As a private company becomes more seasoned, subsequent high-yield issuance becomes easier and cheaper. For example, Antero Resources placed high-yield bonds with a 7.25% coupon in July 2011, compared to 9 3/8% in November 2009. The Denver-based company focuses on the Piceance Basin and Marcellus and Arkoma Woodford shales.

In this article, we focus on the nine private companies issuing high-yield bonds for the first time since November 2009. In particular, we look at why the high-yield bond market has been open to private E&Ps over the past two years; why these bonds are an attractive source of capital for private companies; and the characteristics bond investors look for in private companies. Finally, we take a look at the typical terms of high-yield bonds, as illustrated by Woodbine Acquisition Corp.’s $250-million bond deal, done in May 2011, via Global Hunter Securities.

Market overview

The high-yield market has experienced strong new issuance across all sectors in recent years, reaching a record $180 billion in 2009, jumping to another record $300 billion in 2010, with a strong year-to-date 2011 issuance of $200 billion. The market’s performance has been equally impressive, with a total return of more than 55% in 2009, 15% in 2010 and approximately 3% year-to-date, exceeding returns in the stock market (S&P 500) in each period.

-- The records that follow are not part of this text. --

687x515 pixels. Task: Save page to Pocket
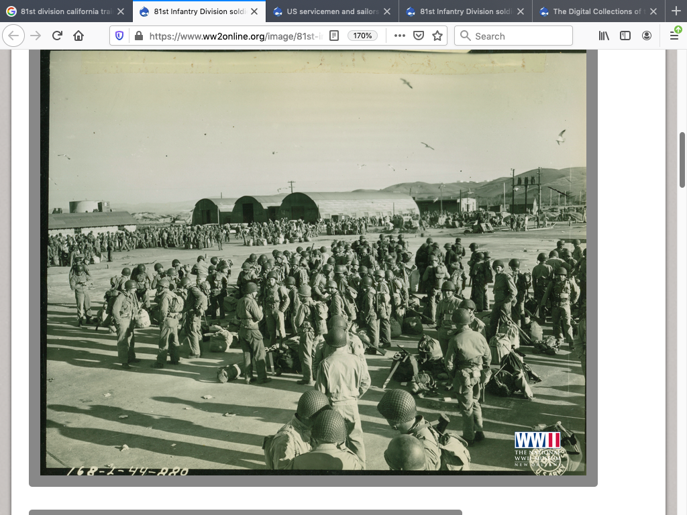pyautogui.click(x=419, y=36)
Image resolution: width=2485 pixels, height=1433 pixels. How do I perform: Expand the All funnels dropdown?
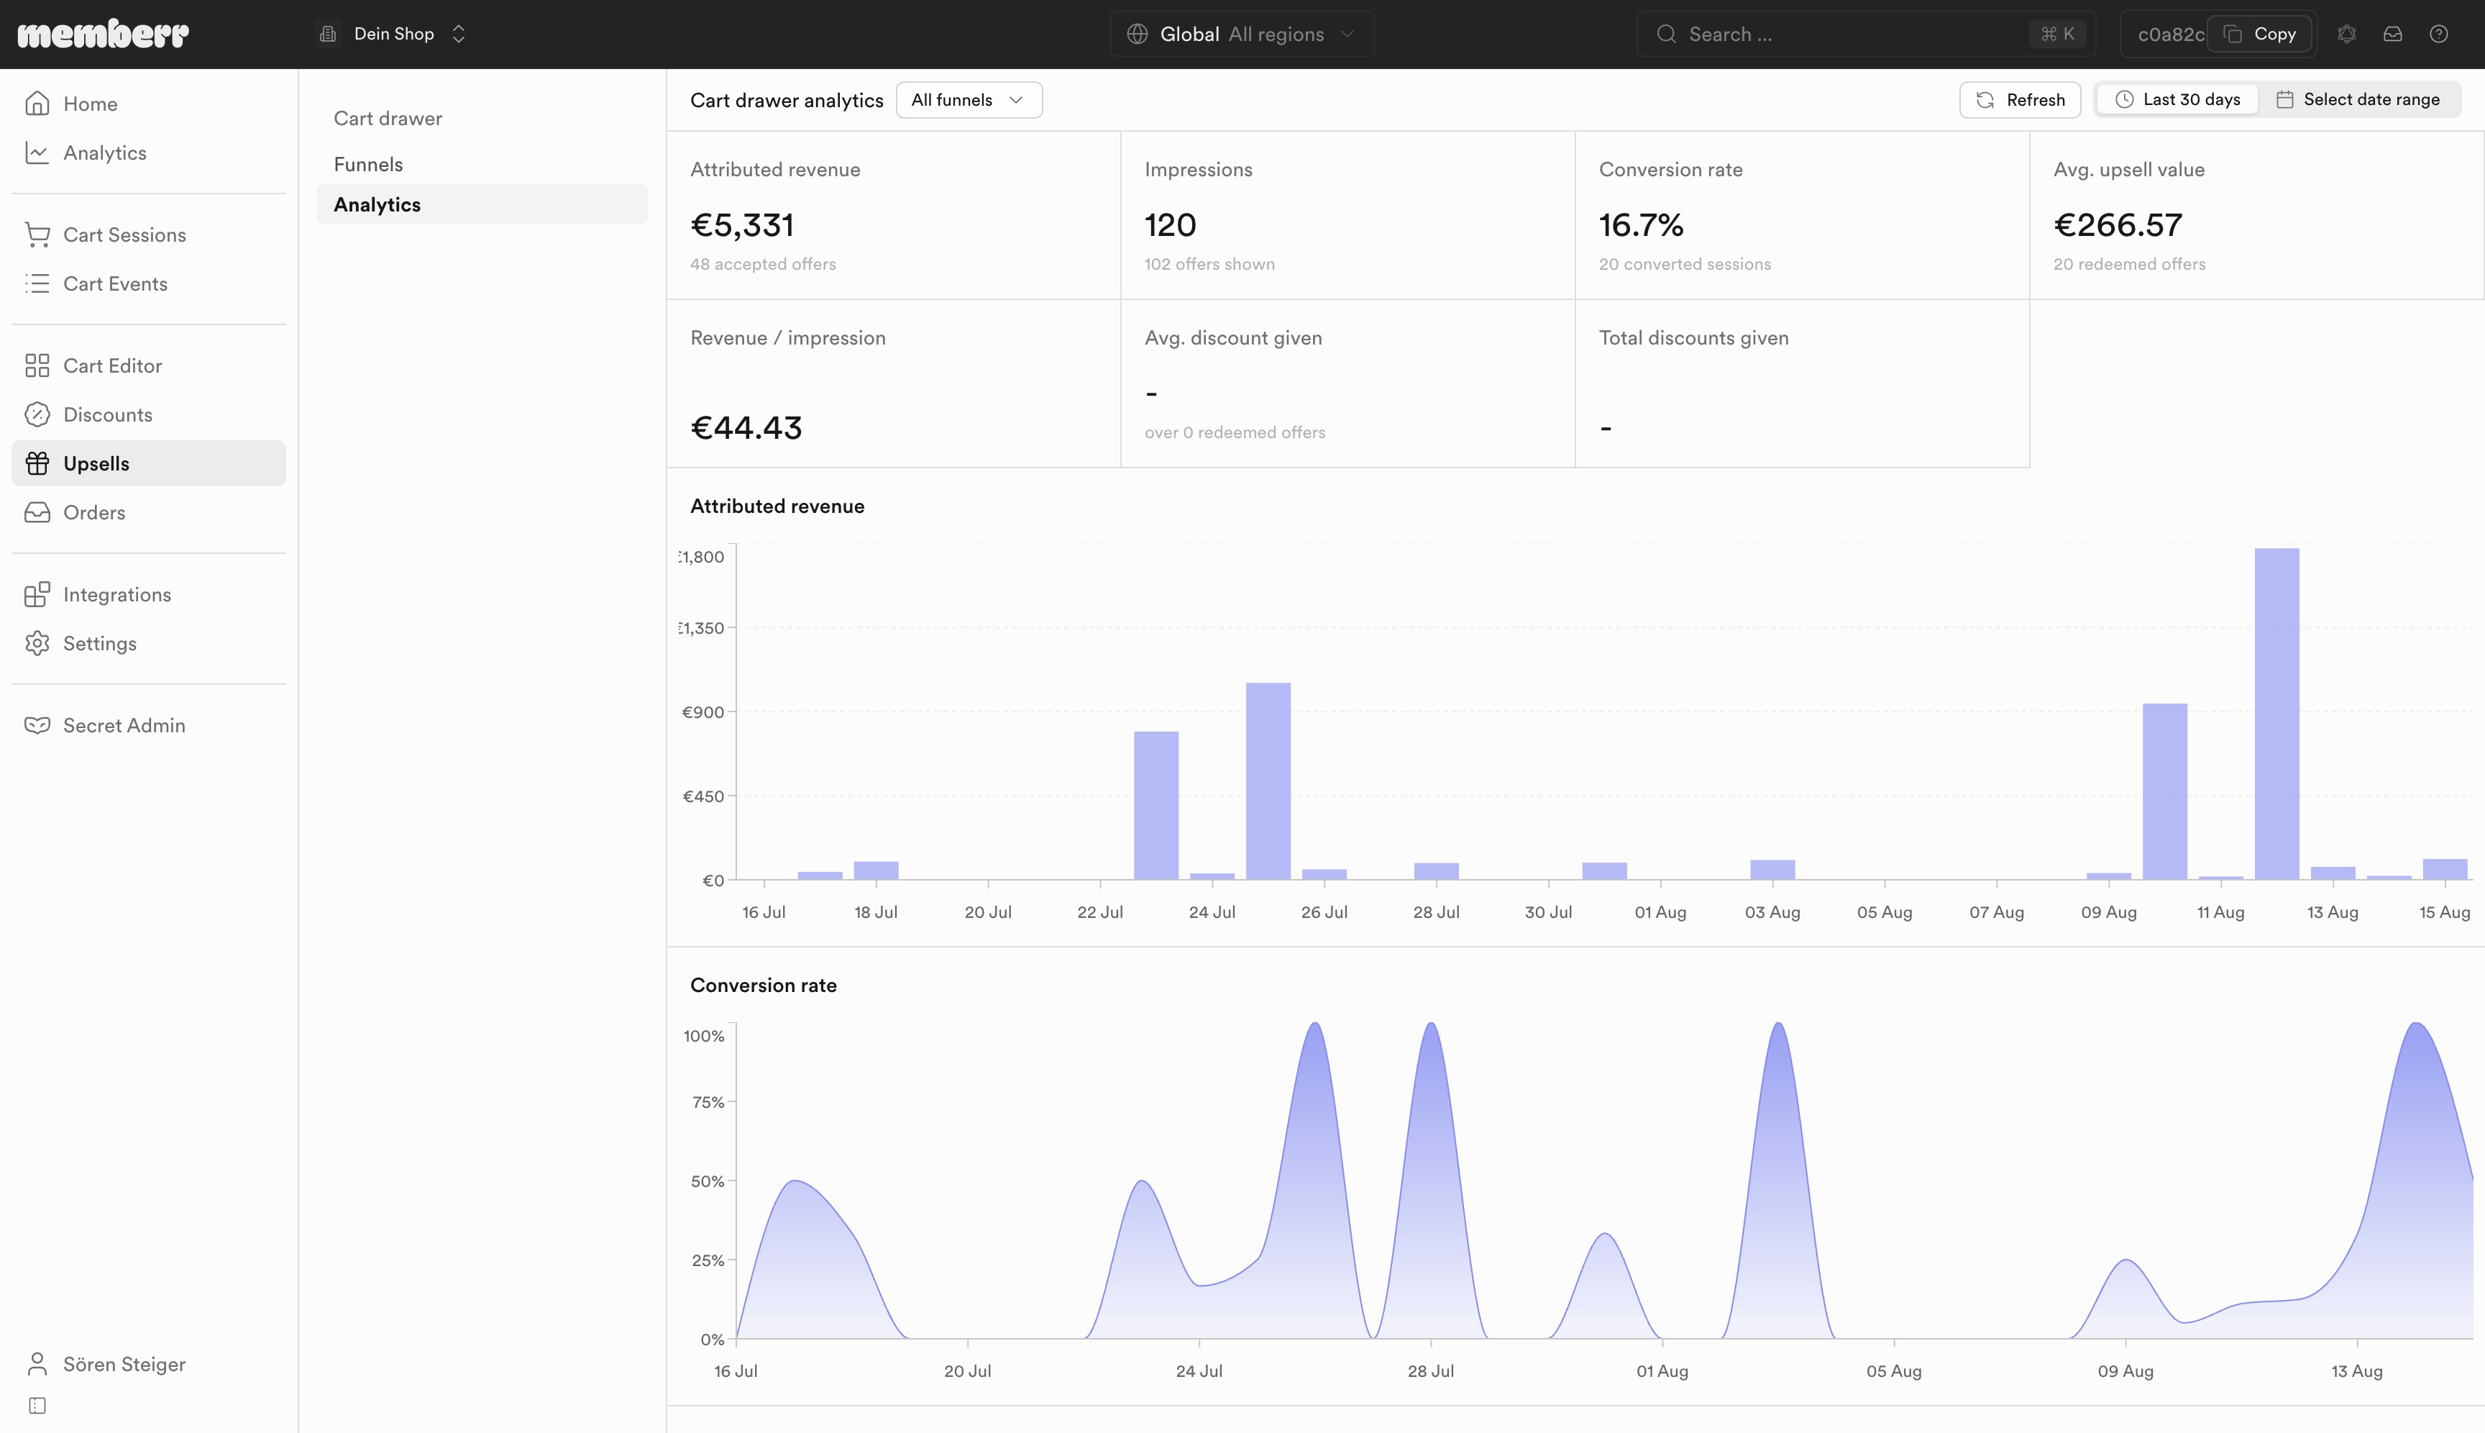coord(969,100)
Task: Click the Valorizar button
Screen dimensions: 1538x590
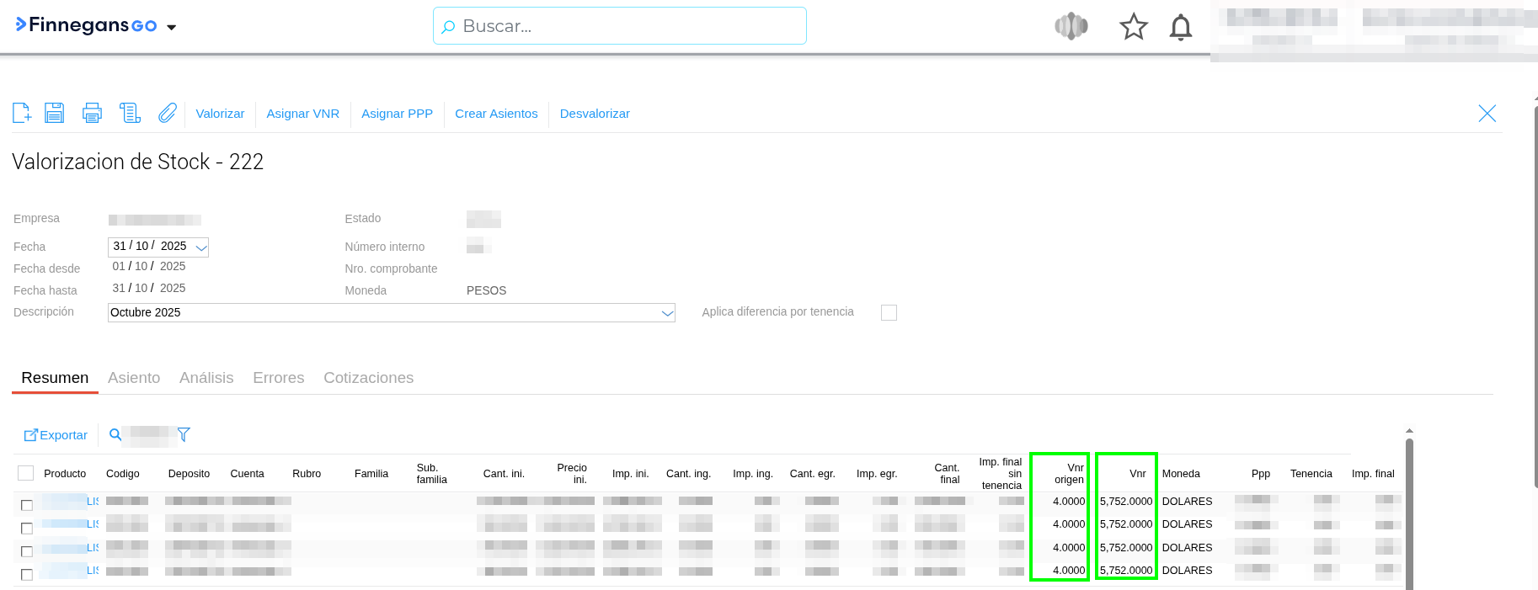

Given current low yields on Treasuries and investment-grade bonds, the high-yield market provides relatively higher yields. Further, default rates, a key driver of market yields, have been exceptionally low, at about 1% since 2010.

This overall strength of the high-yield market, coupled with strong crude oil pricing and U.S. merger-and-acquisition activity at attractive valuations by majors and international oil companies, is likely responsible for the recent surge in bond issuance by private (as well as public) E&Ps.

Why high-yield?

High-yield bonds represent an attractive alternative to equity and mezzanine financing. First, the traditional source of capital for E&P companies is the commercial bank, which primarily lends against the PV-10 value of proved developed producing (PDP) reserves. But E&Ps often find that growth is difficult using only bank debt.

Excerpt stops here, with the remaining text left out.